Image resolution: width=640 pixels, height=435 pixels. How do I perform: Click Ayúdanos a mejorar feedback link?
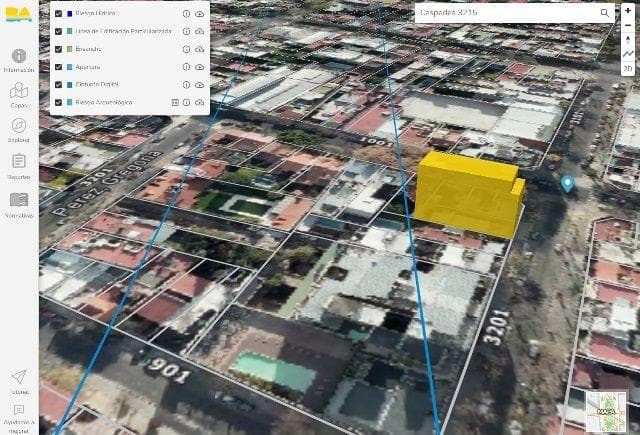click(x=18, y=414)
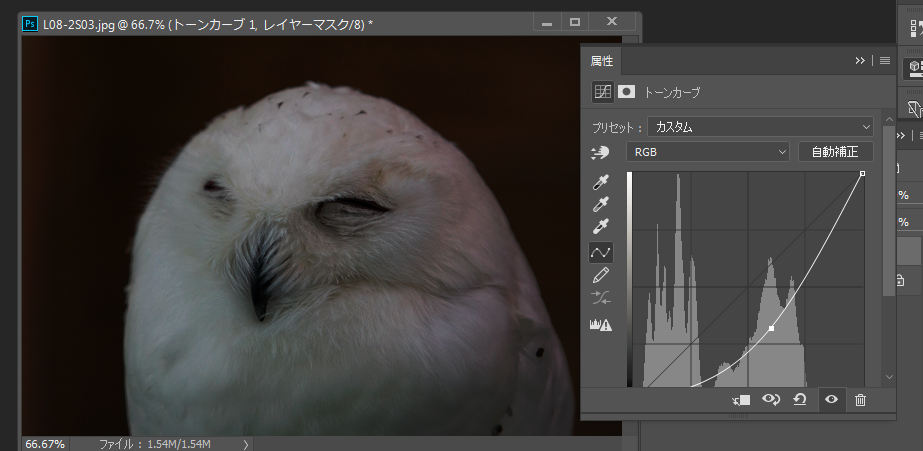
Task: Clip adjustment to layer below
Action: tap(741, 400)
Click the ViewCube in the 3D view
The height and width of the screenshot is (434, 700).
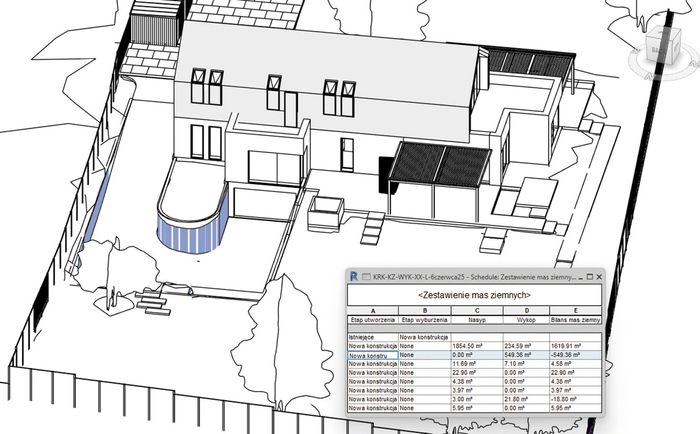[x=664, y=48]
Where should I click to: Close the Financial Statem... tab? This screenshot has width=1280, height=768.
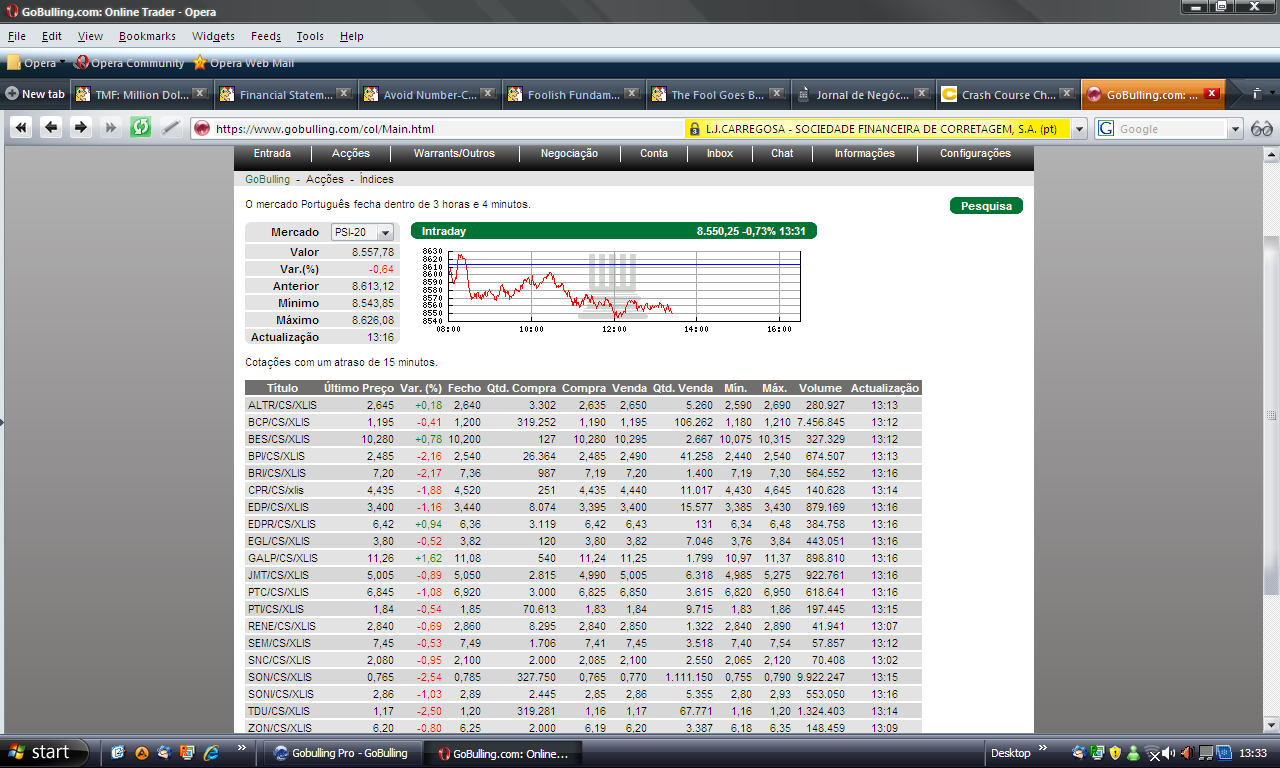(x=344, y=93)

◆ YOUR GOAL
Write out exactly the lines that run from the one containing "The height and" to the last line of the entries above, both ends kept, pictures left out.

◆ RESPONSE
The height and width of the screenshot is (434, 700).
[x=664, y=48]
Where should I click to: Close the Financial Statem... tab? This screenshot has width=1280, height=768.
(x=344, y=93)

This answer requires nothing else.